This week's parsha
The Inner Woman of Beautiful Form
One of the most puzzling commandments in the Torah is the commandment regarding the “woman of beautiful form,” which opens this week's Torah portion. The Torah states that when an Israelite goes to war and captures a beautiful gentile woman, and he desires her, he may marry her providing that he follows the conditions stipulated by the Torah.
When you go out to war against your enemies, and the L‑rd, your G‑d, will deliver him into your hands, and you take his captives. And you see among the captives a beautiful woman and you desire her, you may take [her] for yourself as a wife. You shall bring her into your home, and she shall shave her head and let her nails grow. And she shall remove the garment of her captivity from upon herself, and stay in your house, and weep for her father and her mother for a full month. After that, you may be intimate with her and possess her, and she will be a wife for you. And it will be, if you do not desire her, then you shall send her away wherever she wishes, but you shall not sell her for money. You shall not keep her as a servant, because you have afflicted her.
This law seems strange. Isn't the purpose of the Torah to lead us toward greater moral heights, to elevate us to a life of spirituality and holiness? Yet, this commandment seems to give permission for man to follow his most animalistic instincts?
The conventional answer is that the Torah understands the nature of man and is “speaking to his evil inclination.” In other words, the Torah recognizes that the person's evil inclination is so powerful that if it would prohibit all possibility of marrying this woman, the person would disregard the prohibition, ignore all morality and exploit the vulnerable woman. Instead the Torah prefers to give a “road map” to a kosher marriage, thus ensuring that the captive woman be given the protections of marriage.
There are, however, mystical explanations that interpret this law, not as a concession to human weakness, but as a deep lesson into the nature of a Jew’s spiritual journey on this earth.
The Kabbalists read these verses as an analogy. What if the “woman of beautiful form” who is in captivity is a metaphor for the soul? What if this commandment is a lesson in appreciating the pain of the soul, which is often trapped and unable to express itself while in the confines of the body? What if this commandment is teaching how to set the captive free?
Then the verses would read as follows:
When you go out to war against your enemies: When we enter this world, we must know that the journey we are embarking on is not a spiritual cruise, but rather a spiritual battlefield. Every step of the way we will be challenged by our evil inclination, the enemy of spirituality.
the Lord, your God, will deliver him into your hands: Although at times it seems that the evil inclination is exceedingly powerful, nevertheless, G‑d gives us the strength to be victorious over the evil inclination.
you take his captives, and you see among the captives a beautiful woman: The beautiful woman is the soul, which was taken captive by the evil inclination. When the evil inclination entices us to do something wrong, we invest the energy of the soul into the negative act, which in turn places the soul in captivity in the hands of the evil inclination.
and you desire her: The key to releasing the soul from spiritual captivity is desire. We need to awaken a passion and desire to connect to and bond with our own soul.
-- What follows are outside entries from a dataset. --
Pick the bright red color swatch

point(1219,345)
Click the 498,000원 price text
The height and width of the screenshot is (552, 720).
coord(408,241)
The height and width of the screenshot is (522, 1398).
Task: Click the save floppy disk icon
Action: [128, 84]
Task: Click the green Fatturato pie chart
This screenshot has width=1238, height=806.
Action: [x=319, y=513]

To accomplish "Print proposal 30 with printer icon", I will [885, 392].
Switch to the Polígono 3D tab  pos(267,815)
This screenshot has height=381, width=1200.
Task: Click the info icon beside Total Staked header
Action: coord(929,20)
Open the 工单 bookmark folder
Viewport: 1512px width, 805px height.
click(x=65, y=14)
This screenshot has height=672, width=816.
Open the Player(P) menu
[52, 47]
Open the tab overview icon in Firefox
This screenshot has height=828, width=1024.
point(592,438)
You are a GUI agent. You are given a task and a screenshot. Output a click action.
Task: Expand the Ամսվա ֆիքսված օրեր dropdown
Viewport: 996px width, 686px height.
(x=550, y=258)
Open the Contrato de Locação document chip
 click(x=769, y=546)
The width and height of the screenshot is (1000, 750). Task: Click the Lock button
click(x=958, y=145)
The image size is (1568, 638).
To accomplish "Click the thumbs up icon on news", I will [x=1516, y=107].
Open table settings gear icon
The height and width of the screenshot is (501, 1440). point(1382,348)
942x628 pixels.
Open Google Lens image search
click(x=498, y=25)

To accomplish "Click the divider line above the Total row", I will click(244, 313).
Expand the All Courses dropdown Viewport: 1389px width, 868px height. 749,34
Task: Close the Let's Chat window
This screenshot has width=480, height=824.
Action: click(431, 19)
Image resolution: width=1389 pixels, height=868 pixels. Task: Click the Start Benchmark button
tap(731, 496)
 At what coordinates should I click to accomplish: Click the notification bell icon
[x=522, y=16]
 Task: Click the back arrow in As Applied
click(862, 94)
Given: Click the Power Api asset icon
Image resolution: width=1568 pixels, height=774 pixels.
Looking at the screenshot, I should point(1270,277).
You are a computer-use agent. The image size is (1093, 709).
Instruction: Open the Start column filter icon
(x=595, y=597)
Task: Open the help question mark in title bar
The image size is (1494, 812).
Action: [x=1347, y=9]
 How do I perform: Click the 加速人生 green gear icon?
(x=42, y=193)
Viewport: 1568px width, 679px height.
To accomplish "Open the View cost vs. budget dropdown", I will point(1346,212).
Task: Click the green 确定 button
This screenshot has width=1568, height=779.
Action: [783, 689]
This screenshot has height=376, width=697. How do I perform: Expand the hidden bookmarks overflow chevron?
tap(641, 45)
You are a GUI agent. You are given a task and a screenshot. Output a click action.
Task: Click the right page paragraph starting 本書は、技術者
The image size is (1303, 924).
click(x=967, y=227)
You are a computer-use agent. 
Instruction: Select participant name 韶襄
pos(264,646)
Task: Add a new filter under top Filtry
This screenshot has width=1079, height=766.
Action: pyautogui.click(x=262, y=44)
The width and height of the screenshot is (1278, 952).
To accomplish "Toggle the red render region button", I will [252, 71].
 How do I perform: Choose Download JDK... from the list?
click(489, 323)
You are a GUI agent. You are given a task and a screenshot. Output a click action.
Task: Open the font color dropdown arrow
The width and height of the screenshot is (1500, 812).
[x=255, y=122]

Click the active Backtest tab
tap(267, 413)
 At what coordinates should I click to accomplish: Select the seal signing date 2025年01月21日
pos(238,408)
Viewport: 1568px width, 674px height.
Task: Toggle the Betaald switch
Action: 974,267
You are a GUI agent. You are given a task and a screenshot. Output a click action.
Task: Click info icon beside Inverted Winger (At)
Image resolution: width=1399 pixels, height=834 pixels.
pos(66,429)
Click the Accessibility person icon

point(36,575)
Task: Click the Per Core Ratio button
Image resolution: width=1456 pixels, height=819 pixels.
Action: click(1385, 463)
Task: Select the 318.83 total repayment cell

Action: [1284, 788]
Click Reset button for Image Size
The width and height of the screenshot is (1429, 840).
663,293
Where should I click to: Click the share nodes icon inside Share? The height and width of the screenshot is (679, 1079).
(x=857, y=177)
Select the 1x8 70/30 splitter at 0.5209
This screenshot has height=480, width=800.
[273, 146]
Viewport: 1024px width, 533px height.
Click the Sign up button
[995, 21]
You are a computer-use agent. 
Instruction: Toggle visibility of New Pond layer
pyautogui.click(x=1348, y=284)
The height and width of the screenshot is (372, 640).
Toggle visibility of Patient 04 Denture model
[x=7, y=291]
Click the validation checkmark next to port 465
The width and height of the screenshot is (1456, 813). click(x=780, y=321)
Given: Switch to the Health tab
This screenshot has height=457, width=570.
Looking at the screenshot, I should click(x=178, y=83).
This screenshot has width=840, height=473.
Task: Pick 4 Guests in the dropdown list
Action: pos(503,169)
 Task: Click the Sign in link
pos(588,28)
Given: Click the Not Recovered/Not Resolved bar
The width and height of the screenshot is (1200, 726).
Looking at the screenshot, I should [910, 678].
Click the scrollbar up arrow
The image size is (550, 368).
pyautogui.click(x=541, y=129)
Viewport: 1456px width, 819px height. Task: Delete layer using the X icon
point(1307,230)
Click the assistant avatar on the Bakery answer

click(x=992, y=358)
The desire, which was previously directed toward earthly pleasures is now directed toward the inner soul.
you may take [her] for yourself as a wife . . . You shall bring her into your home: The soul will then enter the home, i.e., the soul will now be able to express herself in the body and in our life.
After that, you may be intimate with her and possess her, and she will be a wife for you: Once the soul is freed from captivity, you may be intimate with her; you may enjoy the great spiritual pleasure of bonding with the soul.
And so, according to the mystics, this puzzling commandment is a lesson in being sensitive to the pain of the beautiful soul which is in captivity within the body. Only we have the power to release her from captivity and allow her to express herself. Only we have the power to set her free.